だが、その半額さえもらえない上に、扶養控除は廃止。Aさん夫婦は10月から子ども手当が廃止されて自公政権時代の児童手当に戻れば所得制限(子供2人で課税所得860万円以下)で支給額はゼロになり、保育所の月謝2人分14万円はすべて自己負担でまかなわなければならないという。
廃止となれば確実に子供を増やそうというインセンティブは減る。
それでも大メディアは、国民が高速無料化や子ども手当の廃止を望んでいると報じている。各紙の世論調査は4月に一斉に行なわれ、いずれも「復興財源のために、子ども手当を廃止すべきか」という質問に対して、廃止賛成が「83%」(読売)、「66.3%」(共同通信)、「66.5%」(産経・FNN)――となっている。
こうした調査を根拠に、大メディアは社説で「子ども手当などばらまき政策を撤回すべき」(読売)と主張する。
だが、日本の将来を考えると、子ども手当という少子化対策をやめて子供が減っていいわけはない。

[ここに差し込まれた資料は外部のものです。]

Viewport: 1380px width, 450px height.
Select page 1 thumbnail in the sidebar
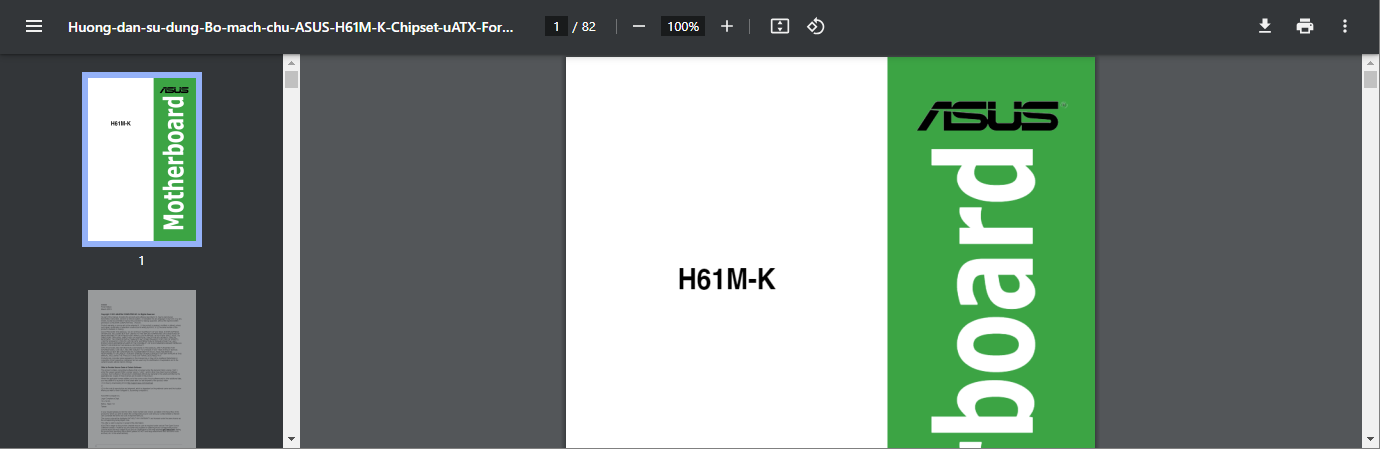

子ども手当を受給できるのは全世帯の2割にすぎない。8割は「負担する側」だ。世論調査は共稼ぎの子育て世帯が不在がちな平日の昼間に電話で行なわれるため、子育て世代の声が反映されにくいという指摘があるうえ、メディアが「ばらまきだ」と煽り立てる状況の中で、正確な国民の声が反映されるとは思えない。

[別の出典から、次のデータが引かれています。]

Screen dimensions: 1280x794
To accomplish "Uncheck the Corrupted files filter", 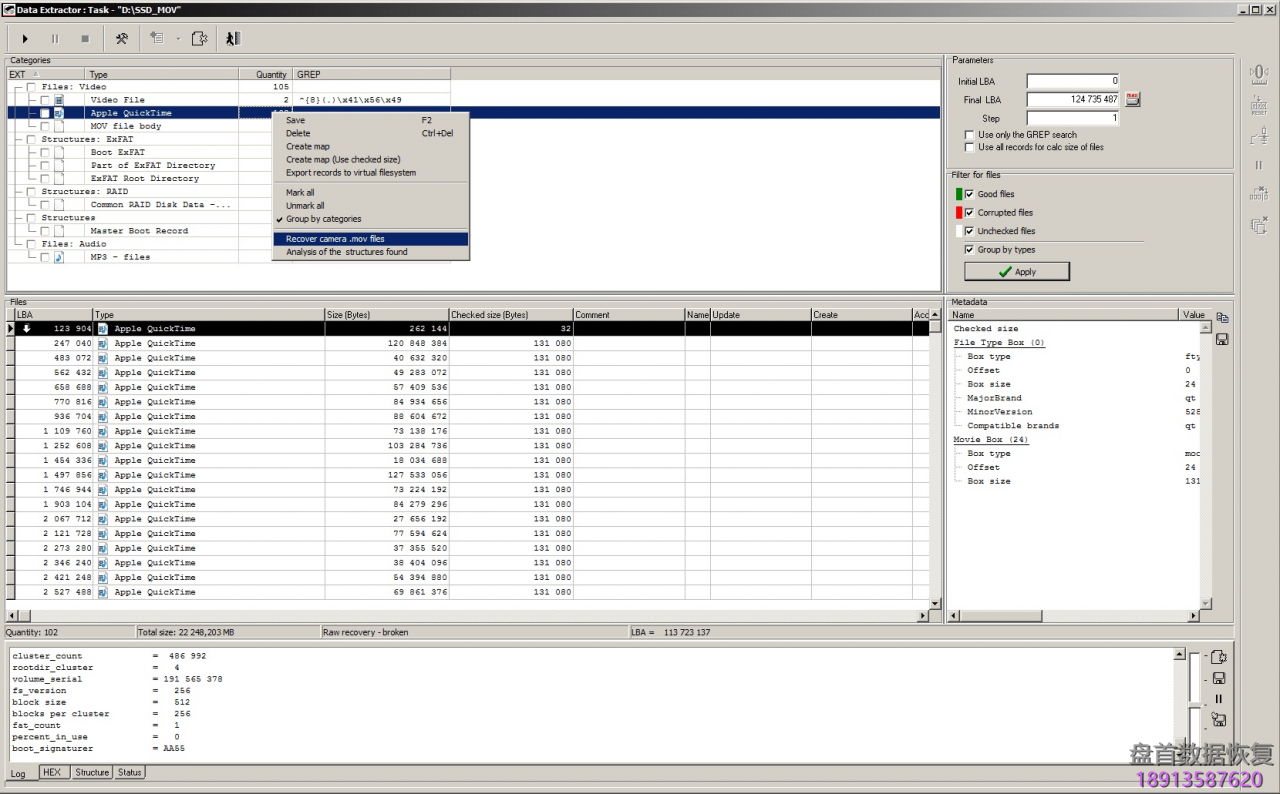I will point(969,213).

そもそも、子ども手当のような「負担者」と「受益者」がはっきり分かれる政策で、大メディアのように国民の過半数の賛成がなければやるべきでないというなら、福祉政策は高齢化社会の中で多数派である高齢者重視になり、少数派の若い世代のニーズは汲み取られなくなる。
退陣する菅政権一派がメディアや野党との談合で企てているのは、観光産業が冷え込んで景気が悪化しようと、将来、少子化が進もうと知ったこっちゃない、震災のドサクサに紛れて、国民のカネを吸い上げてしまえということなのだ。